▶ _Tareas propuestas_
1. Según el texto sobre la batalla de Stalingrado, ¿por qué la ciudad ya no tenía valor industrial ni humano en septiembre de 1942? Responde en una a tres oraciones.
2. Resume en dos oraciones el texto sobre la batalla de Stalingrado.
3. Continúa el texto sobre la batalla de Stalingrado a partir de su última oración.

▶ _Texto seleccionado_
■ ■ ■ ■ ■

La Wehrmacht había detectado el peligro, aunque no le sirviera de mucho. Su jefe del Estado Mayor, Franz Halder, escribiría: «Durante el verano tuvimos discusiones diarias. La ofensiva sobre el Cáucaso y Stalingrado fue un error que Hitler no quiso ver. Le dije que, en 1942, los rusos tendrían un millón más de hombres y, en 1943, otro más. Me replicó que era un idiota, que los rusos estaban acabados. Cuando mencioné su potencial industrial, sobre todo su fabricación de unos 600 tanques al mes, le dio un arrebato de rabia y me amenazó con los puños, gritándome: “Es imposible ¡Deje usted de decir estupideces!”».
Stalingrado, una hermosa e industrial ciudad de medio millón de habitantes acostada en la orilla del Volga, fue convertida en una escombrera por la Luftwaffe antes de que llegara el ataque por tierra. El 23 de agosto, según fuentes soviéticas, los alemanes lanzaron sobre la ciudad más de 2.000 toneladas de bombas; el general Chuikov, jefe de la defensa, escribió: «Las casas arden. Los edificios, los palacios de cultura, las escuelas, los institutos, los teatros y otras oficinas se están derrumbando. La ciudad se ha convertido en un auténtico infierno... Las bombas siguen cayendo del cielo oscurecido por el humo. La parte central de la ciudad está devorada por un fuego enorme, inimaginable. Debido a las altas temperaturas ha comenzado a soplar un viento inusualmente fuerte, que aviva las llamas. Parece que todo arde: el cielo y todo el espacio...». Al día siguiente, llegaron a sus arrabales carbonizados las vanguardias alemanas, pero la ciudad no se entregó y sus ruinas fueron embebiendo, en una resistencia numantina, cuanto Berlín pudo lanzar contra ella. Stalingrado, que ya en septiembre carecía de todo valor industrial y humano porque había huido toda la población que pudo hacerlo (hubo no menos de 40.000 muerto bajo las bombas), se convirtió durante cinco meses en el centro informativo de la II Guerra Mundial y en un pulso entre dos mentalidades: por un lado, Hitler, el visionario, aspiraba a aniquilar al Ejército Rojo y a conseguir una victoria política apabullante; por otro, Stalin, astuto zorro, trataba de consumir la superioridad de la Wehrmacht embotellándola entre ruinas. Desde septiembre de 1942 a enero de 1943, el erial de Stalingrado chupó la sangre de medio millón de hombres de ambos bandos, continuamente reforzados para alimentar la lucha, sin que Von Paulus lograra terminar con los nidos de resistencia en la derecha del Volga. En tanto, Stalin reunía los medios para replicar.

■ ■ ■ ■ ■

▶ _Datos proporcionados_
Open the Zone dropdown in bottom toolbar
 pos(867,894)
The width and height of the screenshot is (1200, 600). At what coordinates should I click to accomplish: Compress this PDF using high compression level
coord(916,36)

■ ■ ■ ■ ■

▶ _Soluciones_
1. Ya en septiembre Stalingrado carecía de todo valor industrial y humano porque había huido toda la población que pudo hacerlo. Antes del ataque por tierra, la Luftwaffe había convertido la ciudad en una escombrera.

2. Halder advirtió a Hitler del creciente número de soldados y de la producción de tanques de los rusos, pero Hitler desoyó sus advertencias sobre la ofensiva hacia el Cáucaso y Stalingrado. La ciudad, arrasada por la Luftwaffe, resistió entre sus ruinas desde septiembre de 1942 hasta enero de 1943 en una lucha que consumió a medio millón de hombres, mientras Stalin reunía los medios para replicar.

3.
«Operación Urano»
Lo hizo con la «Operación Urano». El 19 de noviembre de 1942, los generales Rokosovski, Vatutin y Yeremenko, al frente de un millón de hombres, 20.000 cañones, 1.500 blindados y 1.300 aviones, destrozaron las líneas de los aliados del Tercer Reich (rumanos, italianos y húngaros) que protegían los flancos alemanes, abriendo amplias brechas por las que el Ejército Rojo penetró hasta cercar a Von Paulus contra el Volga, reduciéndolo a un territorio nevado de 2.400 kilómetros cuadrados donde quedaron encerrados 250.000 soldados (6º Ejército, parte del 4º Panzer y restos de unidades aliadas sin provisiones, pocas armas y escaso valor militar).
Cuando el cerco aún no se había consolidado, Von Paulus solicitó permiso para romperlo y replegarse, pero Hitler le ordenó que continuara hasta terminar con la resistencia soviética y lo mismo le sucedió en dos ocasiones posteriores, pues el Führer prestó oídos a Hermann Göring, que se comprometió a abastecer a los sitiados, y él, obcecado, ideó una nueva consigna: «¡Haremos de Stalingrado un nuevo Alcázar de Toledo!». No era lo mismo y la Luftwaffe, con enorme desgaste y en dos meses y medio, solo pudo suministrar 12.000 toneladas, menos del 25 % de lo imprescindible.
Ante la avalancha soviética, Hitler trató de remediar el desastre poniendo al frente de la zona a Erich von Manstein, quizá su general más capaz, pero no le proporcionó fuerzas suficientes. Con lo poco que tenía, Manstein encargó a Hermann Hoth que sacara a Von Paulus del atolladero, pero no lo consiguió, aunque la víspera de Navidad su columna lograra acercarse a 50 kilómetros de la ciudad. El agotamiento de los cercados, incapaces de hacer una salida, y la comprometida situación de sus flancos, obligó a Hoth a replegarse. El 6º Ejército prolongó su resistencia, pero, carente de víveres y munición, su capitulación era ineluctable.
El 30 de enero, Hitler trató de galvanizar a Von Paulus con un nuevo gesto: le nombró mariscal porque «nunca se ha rendido un mariscal alemán». No funcionó: el nuevo capituló el 31, cuando ya no podía dar a sus ayudantes ni un mendrugo de pan. Aunque las cifras son controvertidas, parece que entre el 10 de enero y el 3 de febrero de 1943 se rindieron 113.000 alemanes, que partieron hacia los campos de concentración, donde morirían como moscas. Al parecer, solo unos seis mil volvieron a Alemania años después.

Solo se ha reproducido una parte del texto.